UCLA Law Professor Eugene Volokh, the author of a First Amendment treatise, has concluded that the bill is unconstitutional. I agree, as I explain here. As a federal appeals court noted in DeJohn v. Temple University (2008), “there is no 'harassment' exception to the First Amendment’s free speech clause.” Speech that causes emotional distress can be protected,as the Supreme Court made clear in barring a lawsuit by Jerry Falwell over an offensive parody.

Under this bill, a blogger like Emile Zola, the courageous writer who exposed an anti-semitic witchhunt a century ago in the infamous Dreyfus Affair through his repeated and “vehement public” denunciations of public officials, would be subject to prosecution. His “severe, repeated, and hostile” denunciations resulted in many public figures being discredited and removed from office, which no doubt caused them “substantial emotional distress.”

The bill is a telling example of how the American Left has turned against free speech and civil liberties. The bill’s sponsor, Linda Sanchez (D-CA), and nearly all of her 14 co-sponsors are liberals.  All of them backed the federal hate-crimes bill passed by the House yesterday, which is designed to allow people who have been found innocent in state court to be reprosecuted in federal court. (That bill has been criticized by four members of the U.S. Civil Rights Commission, including law professor Gail Heriot, and by civil libertarian Wendy Kaminer. Advocates of the federal hate-crimes bill once cited the defendants in the Duke Lacrosse case, who were innocent, as an example of people who should be prosecuted in federal court).

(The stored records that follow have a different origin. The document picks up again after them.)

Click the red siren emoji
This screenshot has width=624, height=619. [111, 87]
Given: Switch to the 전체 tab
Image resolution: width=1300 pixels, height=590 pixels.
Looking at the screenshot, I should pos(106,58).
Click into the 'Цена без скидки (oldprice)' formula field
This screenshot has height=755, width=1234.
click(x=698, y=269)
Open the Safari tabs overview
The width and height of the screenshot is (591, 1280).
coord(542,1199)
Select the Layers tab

As a student at the University of Virginia in November 1990, I witnessed a four-hour long speech by a racist, anti-semitic demagogue from the Nation of Islam. When no one else would do so, perhaps for fear of physical retaliation, I and my friends Arshad and David repeatedly and publicly denounced the speech — and the head of U.Va.’s Black Student Alliance (BSA), who sponsored and celebrated the speech. Our criticism no doubt struck the BSA’s head as “severe, hostile, and repeated,” and caused him “emotional distress,” since he transferred to Hampton State University in the middle of his third year in college. (46 people of all different races came up to me and thanked me for my criticisms, but no one wanted to do so publicly, lest they be accused of “racism” or receive threats from Nation of Islam supporters, as my friend David did. My friend Arshad, a Bangladeshi Muslim who criticized the speech and the Nation of Islam as a “heretical expression of race hatred,” was left alone, probably because it is harder to brand a racial minority as being racist).